(Collected data)
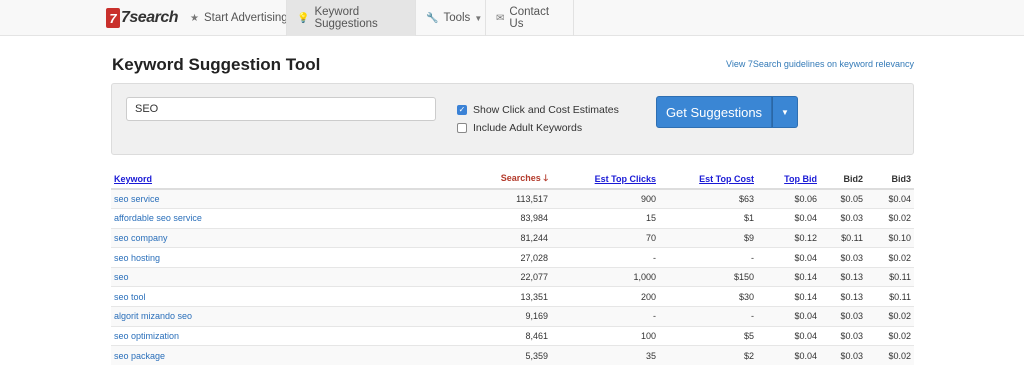  What do you see at coordinates (146, 336) in the screenshot?
I see `keyword-link: seo optimization` at bounding box center [146, 336].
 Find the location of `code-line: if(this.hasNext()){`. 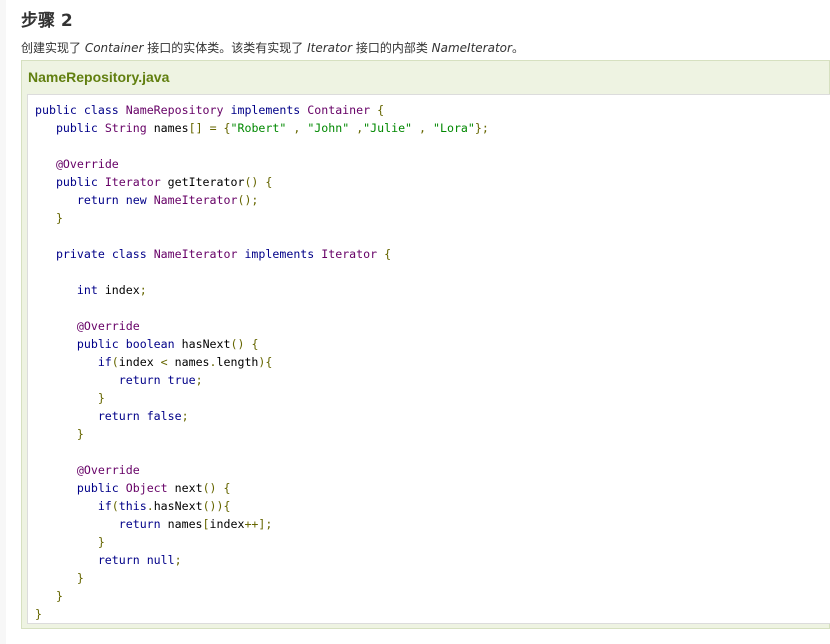

code-line: if(this.hasNext()){ is located at coordinates (164, 506).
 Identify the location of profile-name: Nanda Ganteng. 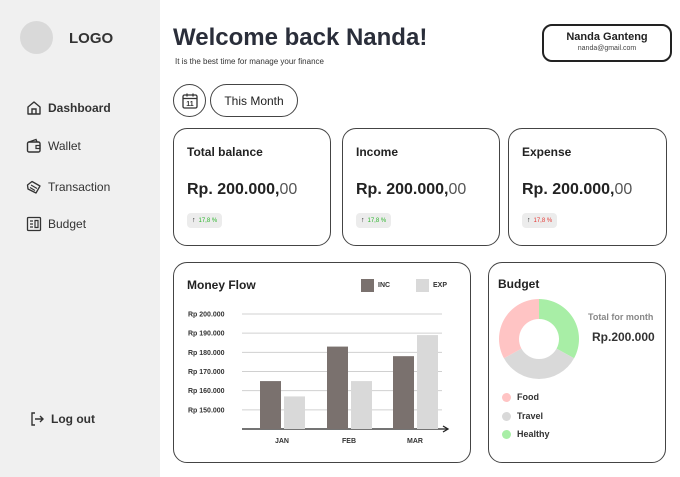
(607, 37).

EXERCISE AIM -> Update everything from the line containing "Identify the location" down to the end of the rows by replacing "profile-name" with "account-name", leaving all else unchanged and the pictures out.

COMPLETED TASK ->
 Identify the location of account-name: Nanda Ganteng. 
(607, 37).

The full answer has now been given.